Side by side (FL, EIA-861)
| Metric | Florida Power & Light (FPL) | JEA |
|---|---|---|
| 2024 average price, ¢/kWh | 13.71 | 12.43 |
| 2023 average price, ¢/kWh | 15.01 | 13.21 |
| Annual cost at 10,800 kWh, $/yr | $1,480 | $1,342 |
| Residential customers (2024) | 5,236,277 | 470,564 |
| Ownership | Investor-owned | Municipal |
| Counties served in FL | 43 | 4 |
Average price = residential revenue ÷ sales (bundled service): the all-in price customers actually paid, including supply, delivery and riders. Profiles: Florida Power & Light (FPL) · JEA · Florida overview.
Where the territories meet
Both utilities file EIA-861 service territory in: Clay · Duval · Nassau · St Johns counties (FL, 2024).
Adjoining or overlapping territory in a county does not mean households there can pick between the two — service maps are parcel-level and fixed. The county overlap mainly matters when choosing where to live or comparing town-level costs.
Can you actually choose between them?
No — not for delivery. Distribution territories are exclusive and set by address; Florida Power & Light (FPL) and JEA do not compete for the same meters. Florida is a regulated retail market — there is no residential supplier shopping; rates are set in utility-commission proceedings (floridapsc.com). The price gap above mainly matters when choosing where to live, comparing towns, or benchmarking your bill.
Questions people ask
- Is Florida Power & Light (FPL) cheaper than JEA?
- No — in 2024 Florida Power & Light (FPL) customers averaged 13.71 cents/kWh versus 12.43 for JEA (EIA-861).
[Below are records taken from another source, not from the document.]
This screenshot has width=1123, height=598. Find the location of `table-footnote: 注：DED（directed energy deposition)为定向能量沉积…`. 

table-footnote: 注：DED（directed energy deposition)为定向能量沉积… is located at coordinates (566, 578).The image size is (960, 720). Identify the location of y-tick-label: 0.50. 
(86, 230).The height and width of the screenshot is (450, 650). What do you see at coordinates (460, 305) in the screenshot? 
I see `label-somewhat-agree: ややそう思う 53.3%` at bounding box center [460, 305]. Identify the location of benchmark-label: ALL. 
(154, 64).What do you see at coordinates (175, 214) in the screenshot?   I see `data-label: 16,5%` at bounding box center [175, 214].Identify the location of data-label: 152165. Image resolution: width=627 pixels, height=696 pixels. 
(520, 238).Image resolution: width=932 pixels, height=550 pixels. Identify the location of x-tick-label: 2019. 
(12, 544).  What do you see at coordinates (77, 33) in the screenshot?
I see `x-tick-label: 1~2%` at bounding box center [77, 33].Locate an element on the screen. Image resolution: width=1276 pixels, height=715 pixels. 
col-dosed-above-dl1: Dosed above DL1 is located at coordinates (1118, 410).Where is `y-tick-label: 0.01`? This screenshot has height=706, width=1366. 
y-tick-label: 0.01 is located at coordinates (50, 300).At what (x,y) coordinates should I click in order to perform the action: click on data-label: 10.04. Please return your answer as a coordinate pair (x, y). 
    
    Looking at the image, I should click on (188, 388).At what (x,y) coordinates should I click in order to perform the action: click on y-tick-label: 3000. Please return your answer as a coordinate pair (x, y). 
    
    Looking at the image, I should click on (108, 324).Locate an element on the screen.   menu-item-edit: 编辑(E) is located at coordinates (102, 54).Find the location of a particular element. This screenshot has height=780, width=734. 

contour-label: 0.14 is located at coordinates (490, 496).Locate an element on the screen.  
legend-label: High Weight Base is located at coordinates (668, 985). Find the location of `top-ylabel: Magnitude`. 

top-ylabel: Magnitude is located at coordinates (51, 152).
JEA was cheaper by 1.28 cents, about $138 per year at 10,800 kWh.
- Can I switch from Florida Power & Light (FPL) to JEA?
- No — distribution territories are exclusive and set by address; you cannot pick between the two wires companies. Florida has no residential supplier shopping either; rates are set in utility-commission proceedings.
- Why is Florida Power & Light (FPL) more expensive than JEA?
- EIA-861 averages reflect everything customers actually paid — supply costs, delivery rates, riders, and surcharges across each territory. Differences in generation mix, grid investment, storm costs, and customer density between FPL and JEA territory all feed the 1.28-cent gap.